I was very taken by this formulation as an Anglican Christian still involved in evangelical circles. In fact, I read Exclusion and Embrace thoroughly in the first year of my doctoral program, along with John Howard Yoder’s Politics of Jesus. At that time, I had become disillusioned with the infighting within the Anglican Communion, as well as in the Chinese evangelical church communities in which I had grown up. I was invited to blog for a site called A Christian Thing, and I wrote their under my pen name Chinglican at Table. There, I began to develop my own understanding of the politics of the pure heart, which resulted in a series of posts on how the dirty and messy politics of Anglicanism can actually foster inward cleanliness. Not unlike Volf – but probably departing from him too – I argued that the infestation of hatred within Anglicanism against other groups we might see as unorthodox should drive us to seek the purity of heart. It is only out of a pure heart that we can discern what is really going on, and that’s what will get us out of this mess. I now see that the Hong Kong Anglican Archbishop Paul Kwong was saying the same thing in his doctoral dissertation Identity in Community with regards to Hong Kong-China relations.
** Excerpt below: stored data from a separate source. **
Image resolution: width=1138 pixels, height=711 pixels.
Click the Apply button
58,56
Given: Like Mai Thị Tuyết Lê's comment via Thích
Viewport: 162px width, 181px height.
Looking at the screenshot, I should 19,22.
Incidentally, that book relies heavily on Volf’s formulations in Exclusion and Embrace.

This formulation of the politics of the pure heart fell apart for me around the time of the Umbrella Movement in Hong Kong. In discerning with my spiritual father what happened, it occurred to us that what happened there was that my postmodernism fell apart. Volf’s formulations play well in the kind of postmodern age that the philosopher Jean-François Lyotard describes in The Postmodern Condition. For Lyotard, there is no longer a sense of what determines the veracity of a claim in the publics of highly advanced societies. What Volf does – and in turn, what Archbishop Kwong also does – is to take this condition as a given and to try to do theology in that kind of context. Interestingly, their formulations dovetail with the work of theologians aligned with what has been called ‘radical orthodoxy,’ to which I was also drawn in my doctoral studies, although I would not describe Volf and Kwong as part of that school of thought. The basic thrust of their argumentation, however, is that the confusion of liberal postmodern secularity should drive Christians to practice charity, forgiveness, and reconciliation at the small scale of the parish, especially with people we don’t like, usually because their ideologies are problematic. Hypothetically, these small-scale practices will generate a kind of politics of the pure heart to be practiced at grander scales.
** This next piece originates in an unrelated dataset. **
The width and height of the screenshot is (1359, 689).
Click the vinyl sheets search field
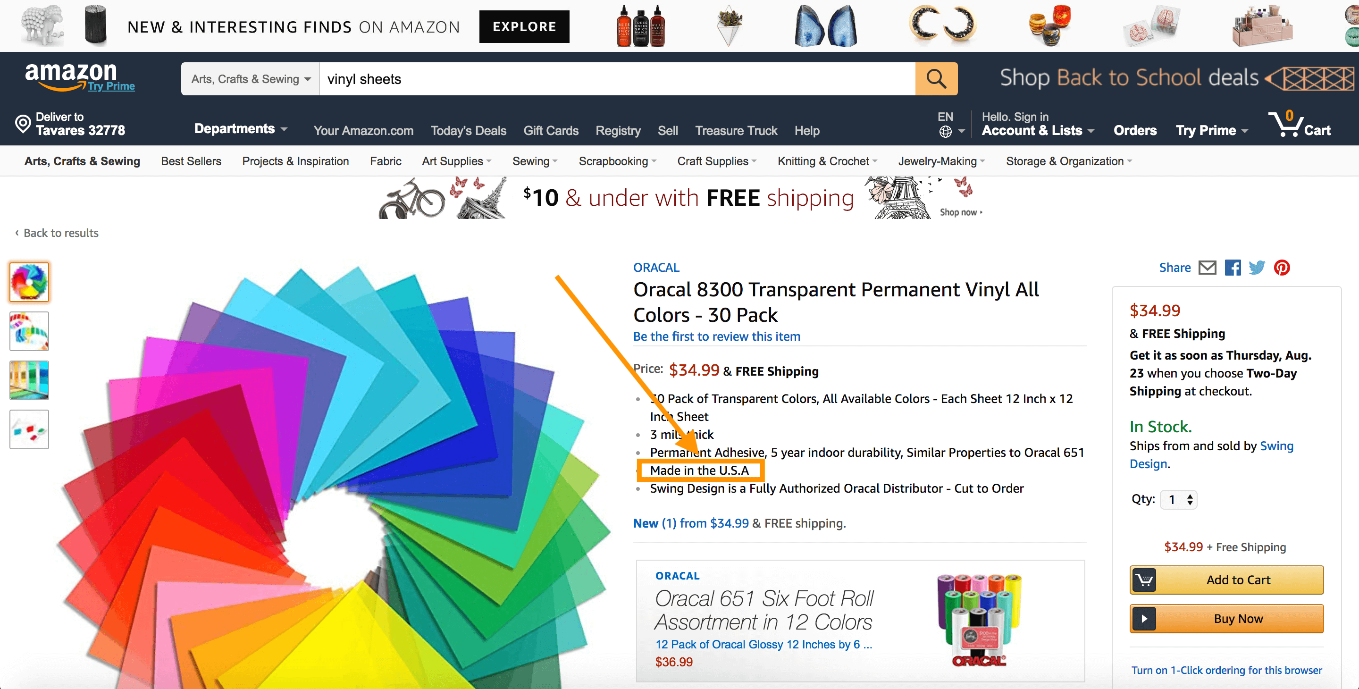pos(616,79)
But practically speaking, this kind of thing turns into a kind of people-pleasing fence-sitting. With the Umbrella Movement, I got off the proverbial fence. I betrayed my postmodern commitments. I named an oppressor and sided with the oppressed. I realized that Kwong’s usage of Volf was perpetuating a kind of oppression in Hong Kong, and I happily edited a chapter in my book Theological Reflections on the Hong Kong Umbrella Movement where my colleague Sam Tsang spelled that out.
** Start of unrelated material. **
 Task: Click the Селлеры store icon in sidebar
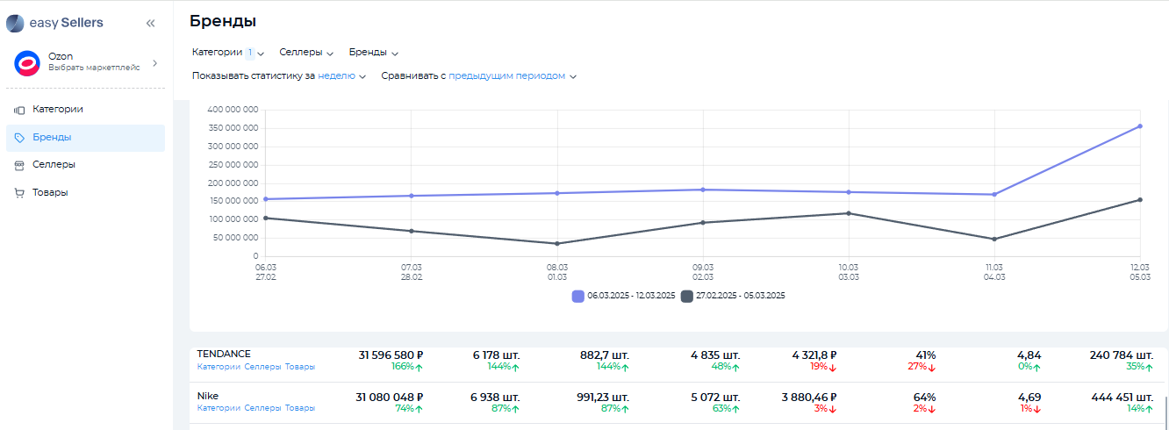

Since then, I feel like I have been picking up the pieces of my broken theology. Part of that effort included joining an Eastern Catholic Church. Certainly, I am still invested in cultivating a pure heart; this is why I tell my friends that I am a frequent customer at the Holy Mystery of Repentance (what the Latins call ‘confession’). I still think that purity of heart is related to my practice of politics. But I have abandoned my commitments to seeing the postmodern condition as a given situation in which to practice theology. Instead, I am coming to see that what Lyotard describes in postmodern publics is the way that contemporary ideology is done: we are pressured to see all sides of a story and therefore not to have any political commitments at all. For me, this is unacceptable, but it also problematizes my older formulation of the politics of the pure heart.

Sister Vassa’s meditations are thus helpful to me in formulating where I am arriving. The pure heart is not my act; it’s God doing his thing. If that is the case, perhaps the problem is that the situation in which I need to locate my theology is not the postmodern condition. It is in the Lord’s ocean of mercy.